Virginia R. Downing

PhD Candidate in the Department of Educational Policy Studies with a doctoral minor in Qualitative Studies at the University of Wisconsin-Madison

Virginia Downing is a PhD Candidate in the Department of Educational Policy Studies with a doctoral minor in Qualitative Studies at the University of Wisconsin-Madison. Originally from the Kansas City, Kansas area, Virginia has more than 14 years of engaging in the intersections of community spaces and schools. Before starting the doctoral journey, Virginia maintained involvement with youth in her area through volunteering in community-based afterschool programs. Within a professional role, Virginia was an Academic Advisor and Bridge Program Coordinator at Arizona State University where she worked with both undergraduate students and prospective college students and their families in the community. During her time in Arizona, Virginia co-led summer reading programs with Black and Brown youth in the community through the public libraries. Currently, Virginia is an undergraduate instructor and a graduate researcher for two multi-year projects that examine how community perspectives and involvement in education policies can lead to equitable and anti-racist institutional systems. Virginia received her Bachelor of Science in Journalism-Strategic Communications from the University of Kansas and her Masters of Arts in Higher Education-Student Affairs from the University of Nebraska-Lincoln.

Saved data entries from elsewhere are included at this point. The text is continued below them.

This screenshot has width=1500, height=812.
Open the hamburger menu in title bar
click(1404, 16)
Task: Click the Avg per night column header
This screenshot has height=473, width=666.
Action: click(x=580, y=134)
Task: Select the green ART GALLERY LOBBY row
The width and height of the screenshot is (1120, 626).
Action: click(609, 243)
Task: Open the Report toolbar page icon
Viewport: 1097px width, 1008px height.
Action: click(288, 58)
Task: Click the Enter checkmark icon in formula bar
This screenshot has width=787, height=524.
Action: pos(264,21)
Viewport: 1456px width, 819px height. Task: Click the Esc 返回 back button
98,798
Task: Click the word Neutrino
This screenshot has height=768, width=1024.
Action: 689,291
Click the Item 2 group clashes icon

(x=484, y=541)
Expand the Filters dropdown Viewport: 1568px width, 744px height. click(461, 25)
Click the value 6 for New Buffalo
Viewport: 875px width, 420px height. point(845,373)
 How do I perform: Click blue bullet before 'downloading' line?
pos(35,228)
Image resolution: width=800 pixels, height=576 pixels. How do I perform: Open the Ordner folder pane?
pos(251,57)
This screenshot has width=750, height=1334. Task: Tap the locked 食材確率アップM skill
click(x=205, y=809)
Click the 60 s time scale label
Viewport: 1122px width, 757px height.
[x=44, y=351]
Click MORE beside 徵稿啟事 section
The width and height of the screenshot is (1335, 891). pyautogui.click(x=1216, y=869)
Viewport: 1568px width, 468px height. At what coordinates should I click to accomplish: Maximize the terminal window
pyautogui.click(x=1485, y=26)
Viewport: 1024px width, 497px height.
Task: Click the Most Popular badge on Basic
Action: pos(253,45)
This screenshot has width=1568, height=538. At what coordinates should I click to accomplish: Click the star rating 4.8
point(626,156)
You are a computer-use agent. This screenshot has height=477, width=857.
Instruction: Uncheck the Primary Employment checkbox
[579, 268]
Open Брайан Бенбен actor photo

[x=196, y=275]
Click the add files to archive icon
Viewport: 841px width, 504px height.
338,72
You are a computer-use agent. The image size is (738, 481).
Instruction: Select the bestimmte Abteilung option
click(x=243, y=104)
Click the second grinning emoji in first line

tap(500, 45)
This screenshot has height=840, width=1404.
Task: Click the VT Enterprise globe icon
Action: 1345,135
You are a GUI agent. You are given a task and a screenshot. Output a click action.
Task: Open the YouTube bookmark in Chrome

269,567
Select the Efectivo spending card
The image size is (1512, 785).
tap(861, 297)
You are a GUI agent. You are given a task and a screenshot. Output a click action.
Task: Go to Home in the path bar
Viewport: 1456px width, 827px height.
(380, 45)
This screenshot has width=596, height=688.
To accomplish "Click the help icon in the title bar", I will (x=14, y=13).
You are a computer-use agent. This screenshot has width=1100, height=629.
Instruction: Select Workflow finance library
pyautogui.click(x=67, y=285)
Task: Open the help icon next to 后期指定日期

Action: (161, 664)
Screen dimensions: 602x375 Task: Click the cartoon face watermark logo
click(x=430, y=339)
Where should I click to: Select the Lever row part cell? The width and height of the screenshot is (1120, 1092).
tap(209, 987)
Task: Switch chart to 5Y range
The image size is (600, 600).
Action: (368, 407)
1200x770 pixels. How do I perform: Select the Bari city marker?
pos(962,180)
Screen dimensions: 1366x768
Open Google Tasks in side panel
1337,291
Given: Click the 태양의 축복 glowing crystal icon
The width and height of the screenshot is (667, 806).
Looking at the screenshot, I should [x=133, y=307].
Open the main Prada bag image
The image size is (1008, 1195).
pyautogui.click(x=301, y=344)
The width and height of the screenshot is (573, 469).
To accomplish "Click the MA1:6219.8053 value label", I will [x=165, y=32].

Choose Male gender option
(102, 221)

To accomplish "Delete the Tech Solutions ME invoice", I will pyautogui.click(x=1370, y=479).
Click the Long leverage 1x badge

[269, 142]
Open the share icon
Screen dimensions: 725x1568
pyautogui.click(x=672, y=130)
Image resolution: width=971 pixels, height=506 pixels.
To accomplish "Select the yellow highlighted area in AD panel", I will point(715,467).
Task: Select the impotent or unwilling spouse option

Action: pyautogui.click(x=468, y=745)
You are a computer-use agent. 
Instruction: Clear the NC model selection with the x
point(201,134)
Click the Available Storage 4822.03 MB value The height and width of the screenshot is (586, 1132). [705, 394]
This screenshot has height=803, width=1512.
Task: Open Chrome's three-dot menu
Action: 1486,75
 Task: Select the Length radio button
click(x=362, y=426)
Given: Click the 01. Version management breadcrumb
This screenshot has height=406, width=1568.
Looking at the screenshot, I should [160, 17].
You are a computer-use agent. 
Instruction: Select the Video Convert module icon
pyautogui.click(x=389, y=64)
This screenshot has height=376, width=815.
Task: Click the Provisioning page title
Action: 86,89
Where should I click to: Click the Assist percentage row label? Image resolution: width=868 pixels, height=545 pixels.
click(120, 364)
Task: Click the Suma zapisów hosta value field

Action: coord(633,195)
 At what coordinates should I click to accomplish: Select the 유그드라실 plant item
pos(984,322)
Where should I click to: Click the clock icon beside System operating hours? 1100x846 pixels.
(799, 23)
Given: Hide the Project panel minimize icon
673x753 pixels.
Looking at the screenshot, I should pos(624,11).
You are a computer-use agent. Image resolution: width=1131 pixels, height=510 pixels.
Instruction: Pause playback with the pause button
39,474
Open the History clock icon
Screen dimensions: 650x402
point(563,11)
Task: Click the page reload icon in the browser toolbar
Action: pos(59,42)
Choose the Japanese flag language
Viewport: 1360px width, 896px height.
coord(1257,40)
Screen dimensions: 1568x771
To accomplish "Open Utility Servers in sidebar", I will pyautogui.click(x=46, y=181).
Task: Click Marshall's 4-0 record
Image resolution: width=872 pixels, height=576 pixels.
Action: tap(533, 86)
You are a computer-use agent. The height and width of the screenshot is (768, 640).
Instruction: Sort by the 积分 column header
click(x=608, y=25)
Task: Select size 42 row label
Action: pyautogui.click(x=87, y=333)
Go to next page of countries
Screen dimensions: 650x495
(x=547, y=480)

Virginia studies how community engagement, both within and outside of schools, shapes community-school relationships and informs how education reform is practiced and enacted. Drawing from scholarship within Black studies, Sociology, and Education, Virginia aims to interrogate power and organizational structures that influence community-school relationships, as well as further explore the experiences of community members across a breadth of educational spaces. Virginia’s dissertation project examines how Black community members and local school district engagement leaders within a mid-size midwestern city conceptualize community-school relationships, and how their engagement impacts sustainable relationships for education reform efforts. She has been invited to present her research at The American Educational Research Association (AERA), the Sociology of Education Association (SEA), and the University Council for Education Administration (UCEA).